> _Directions for this task_:
Render the lines below as a JSON list of strings, one string per line, leaving out blank lines.

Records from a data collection
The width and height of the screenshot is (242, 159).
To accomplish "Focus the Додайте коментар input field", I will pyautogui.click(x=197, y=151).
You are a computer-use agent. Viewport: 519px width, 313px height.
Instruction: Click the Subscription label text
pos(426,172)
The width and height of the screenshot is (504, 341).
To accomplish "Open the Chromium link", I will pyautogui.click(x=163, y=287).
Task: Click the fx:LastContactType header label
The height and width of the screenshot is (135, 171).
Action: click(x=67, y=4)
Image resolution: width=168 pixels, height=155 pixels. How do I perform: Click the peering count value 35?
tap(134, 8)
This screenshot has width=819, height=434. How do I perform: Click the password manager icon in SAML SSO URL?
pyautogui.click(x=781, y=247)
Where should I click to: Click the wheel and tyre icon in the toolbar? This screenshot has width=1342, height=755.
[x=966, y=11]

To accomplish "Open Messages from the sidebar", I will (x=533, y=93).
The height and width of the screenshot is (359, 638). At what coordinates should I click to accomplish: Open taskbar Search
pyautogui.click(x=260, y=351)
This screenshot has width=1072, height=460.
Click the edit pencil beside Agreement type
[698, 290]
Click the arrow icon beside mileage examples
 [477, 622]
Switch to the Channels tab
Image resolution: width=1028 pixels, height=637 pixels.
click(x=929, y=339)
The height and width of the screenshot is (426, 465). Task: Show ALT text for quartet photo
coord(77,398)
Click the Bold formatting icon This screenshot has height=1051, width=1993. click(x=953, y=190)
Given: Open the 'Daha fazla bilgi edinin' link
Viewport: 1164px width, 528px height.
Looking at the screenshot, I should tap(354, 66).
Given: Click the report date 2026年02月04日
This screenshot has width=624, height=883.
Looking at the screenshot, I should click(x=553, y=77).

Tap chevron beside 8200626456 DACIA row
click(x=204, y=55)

> _Answer_:
[
  "The width and height of the screenshot is (242, 159).",
  "To accomplish \"Focus the Додайте коментар input field\", I will pyautogui.click(x=197, y=151).",
  "You are a computer-use agent. Viewport: 519px width, 313px height.",
  "Instruction: Click the Subscription label text",
  "pos(426,172)",
  "The width and height of the screenshot is (504, 341).",
  "To accomplish \"Open the Chromium link\", I will pyautogui.click(x=163, y=287).",
  "Task: Click the fx:LastContactType header label",
  "The height and width of the screenshot is (135, 171).",
  "Action: click(x=67, y=4)",
  "Image resolution: width=168 pixels, height=155 pixels. How do I perform: Click the peering count value 35?",
  "tap(134, 8)",
  "This screenshot has width=819, height=434. How do I perform: Click the password manager icon in SAML SSO URL?",
  "pyautogui.click(x=781, y=247)",
  "Where should I click to: Click the wheel and tyre icon in the toolbar? This screenshot has width=1342, height=755.",
  "[x=966, y=11]",
  "To accomplish \"Open Messages from the sidebar\", I will (x=533, y=93).",
  "The height and width of the screenshot is (359, 638). At what coordinates should I click to accomplish: Open taskbar Search",
  "pyautogui.click(x=260, y=351)",
  "This screenshot has width=1072, height=460.",
  "Click the edit pencil beside Agreement type",
  "[698, 290]",
  "Click the arrow icon beside mileage examples",
  " [477, 622]",
  "Switch to the Channels tab",
  "Image resolution: width=1028 pixels, height=637 pixels.",
  "click(x=929, y=339)",
  "The height and width of the screenshot is (426, 465). Task: Show ALT text for quartet photo",
  "coord(77,398)",
  "Click the Bold formatting icon This screenshot has height=1051, width=1993. click(x=953, y=190)",
  "Given: Open the 'Daha fazla bilgi edinin' link",
  "Viewport: 1164px width, 528px height.",
  "Looking at the screenshot, I should tap(354, 66).",
  "Given: Click the report date 2026年02月04日",
  "This screenshot has width=624, height=883.",
  "Looking at the screenshot, I should click(x=553, y=77).",
  "Tap chevron beside 8200626456 DACIA row",
  "click(x=204, y=55)"
]